April 13, 2010

Constitution's takings clause defeats CCC's forced farming permit condition

By Constitution's takings clause defeats CCC's forced farming permit condition

Author: J. David Breemer

If I told you that you would have to farm 140 acres–forever –in order to get a permit to build one home on one acre, you'd probably think I was joking or describing something straight out of Communist Russia.

But a forced farming permitting scheme is no joke and it does not originate from the old USSR. It comes straight out of California, courtesy of the State's notorious land use commissars- the California Coastal Commission (CCC).

The good news is that, today, a California state court slapped down the CCC's attempt to impose a forced farming permit condition on a couple that was seeking to build a single home for themselves and their four children.

Dan and Denise Sterling bought about 142 acres of land in San Mateo County, South of San Francisco, with the intent to build a family home.

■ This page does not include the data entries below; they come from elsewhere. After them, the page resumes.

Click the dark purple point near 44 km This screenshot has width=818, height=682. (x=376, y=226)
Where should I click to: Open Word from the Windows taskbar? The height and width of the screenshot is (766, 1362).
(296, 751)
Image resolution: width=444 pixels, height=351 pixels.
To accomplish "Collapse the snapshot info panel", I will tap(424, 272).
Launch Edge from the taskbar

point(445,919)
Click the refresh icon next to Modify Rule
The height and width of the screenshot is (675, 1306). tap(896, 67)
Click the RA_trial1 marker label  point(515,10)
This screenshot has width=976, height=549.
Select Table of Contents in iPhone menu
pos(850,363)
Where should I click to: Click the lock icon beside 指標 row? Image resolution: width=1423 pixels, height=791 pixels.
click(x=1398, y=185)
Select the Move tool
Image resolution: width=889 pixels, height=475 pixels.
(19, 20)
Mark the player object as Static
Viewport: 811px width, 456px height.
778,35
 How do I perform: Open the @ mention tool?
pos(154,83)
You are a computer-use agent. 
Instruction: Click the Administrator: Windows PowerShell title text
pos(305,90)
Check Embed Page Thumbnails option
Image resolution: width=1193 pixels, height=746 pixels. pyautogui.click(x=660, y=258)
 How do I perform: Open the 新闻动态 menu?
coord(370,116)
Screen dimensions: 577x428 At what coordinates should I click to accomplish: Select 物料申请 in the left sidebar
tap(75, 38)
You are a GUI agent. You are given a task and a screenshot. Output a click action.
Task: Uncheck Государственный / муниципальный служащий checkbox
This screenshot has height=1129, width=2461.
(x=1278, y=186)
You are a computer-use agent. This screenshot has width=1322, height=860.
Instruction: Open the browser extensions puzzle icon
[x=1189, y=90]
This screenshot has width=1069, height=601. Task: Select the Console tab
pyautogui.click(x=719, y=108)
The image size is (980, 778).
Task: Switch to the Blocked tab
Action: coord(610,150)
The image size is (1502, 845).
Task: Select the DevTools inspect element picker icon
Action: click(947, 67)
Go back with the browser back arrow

The land is sparsely vegetated, rough and steep sloped. It can support a few head of cattle, but there is no evidence that it can be or ever was viably farmed. The Sterlings moved their four children into a small, old mobile home as they pursued their home plans.

After ten years of the permitting process, the CCC said the Sterlings could have their permit subject to 32 conditions. One of the conditions was that they dedicate to the public an agricultural easement of about 140 acres — basically, all their land outside the one acre home site. And the CCC did not just want a preservation easement- they demanded an easement that required actual farming or ranching on the land —- forever.

As property owner Dan Sterling put it, "The commission's scheme would have locked up our 140 acres of land forever, preventing us or our children from ever seeking a second home, and instead requiring us to farm what is essentially unfarmable land to keep it in the family."

With representation by Pacific Legal Foundation, the Sterlings told the CCC at the public hearing on their permit that the easement condition was an unconstitutional taking of property in violation of the 5th Amendment, as interpreted by Nollan v. California Coastal Commission, 483 U.S. 825 (1987) — another PLF victory against the CCC– and Dolan v. City of Tigard, 512 U.S. 374 (1994)

When the CCC did not listen, the Sterlings sued. Today, they won. The court struck down the CCC's permit condition on the Sterlings as an unconstitutional taking because the requirement to deed 140 acres of land into active agricultural use is unrelated and disproportionate to the impact of of one home on one acre of non-agricultural land.

Guess the Coastal Commission still has to learn about the Constitution the hard way.